Day one of my new life, a flat on
one bike and jammed gears on the other; three miles pushing with my foot and
coasting, a half hour late. That’s day
one.
Everything is calm right now. I know it can’t last. I had my first weekend. Semi-agnostic Jared was here. I live by anxiety, ready to pounce on what’s
next.
Weight: 141, Cigarettes: 0,
Black-Eye: 1st
I am
increasingly:
stiff,
stoic,
stern,
finding amusement
in deadpan
face,
more and more at ease
perfectly
still,
matter of
fact,
curt and
concise,
very happy to not
respond at
all;
the less reaction,
the funnier,
the more absurd.
Lunchtime. Everybody wanders, bags under arm and cup in
hand, wrapped in loose fitting second layers hiding nothing, headed somewhere
as if they were needed there.

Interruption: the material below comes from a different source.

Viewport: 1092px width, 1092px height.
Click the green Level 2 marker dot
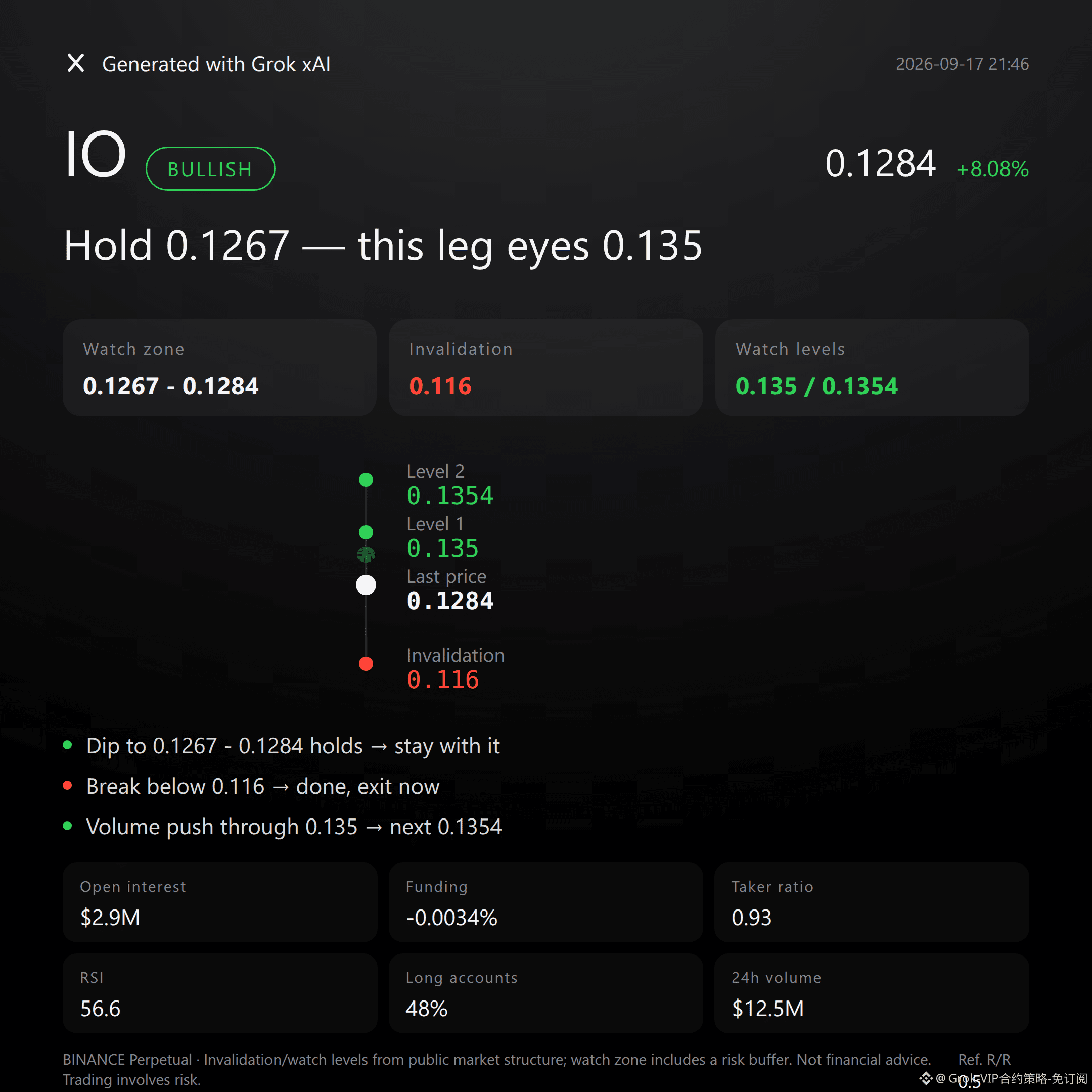pyautogui.click(x=366, y=480)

Every day
the nuances of nuisance increase, and I conclude that I cannot police the
world. All I can do is remove my
glasses, allow everything to blur, and hope the world is not the same when I
look back up. It always is, and I
always respond reiterating thirty-year trends, pent up tendencies rising like
magma from deeply hidden core.
Sanctuary. Retreat.
Respite. My eyes well the moment
I wake.
Someone can afford
a fountain. That’s
it.
A top of 42 flush
stones in a square,
and a filtered reservoir of
probably 200 gallons of
crisp water in constant shade
by paper trees.
I don’t have 50¢ for a soda;
and water surges perpetually
up from a bubbling spring,
merely to walk by,
or to be thrown pennies
by children.
Should I feel bad?
I’m failing.
The angels assigned to me are wailing,
for they have seen what I’ve done
and keep on doin’.
They have witnessed this
proud prophet turn to ruin.
Once I was the focus of her dreaming.
Now I’m just the reason she sleeps.
Once I was the light inside her, beaming.
Now I’m just a souvenir she keeps.
Should I be saying something?
This is awkward…. I
know my voice
has turned to nails against a chalkboard.
Everything I promised I would be
is all she ever asks
but never sees.
Once I was the hero of her fantasy.
Now I hold her captive to the lie.
Once I knew the secret to her fancy.
Now I am the man who makes her cry.
Once I was a certain sort of person,
the likes of whom she never knew before.
Now I’m just a faint and tainted version.
What I was, I am no more.
If I’m happy now, then why
am I still irritable?
Despite my placement,
people are the same,
always standing, waiting,
crossed arms and
poor word choice with a smile,
unnecessary spending and
circular time.
I am interrupted by a thought:
If I write while on the clock,
are they paying me to write?
Does that make me professional yet?
No, what a stupid thought.
And then I wonder, what happens
if I don’t pocket yet my journal and pen?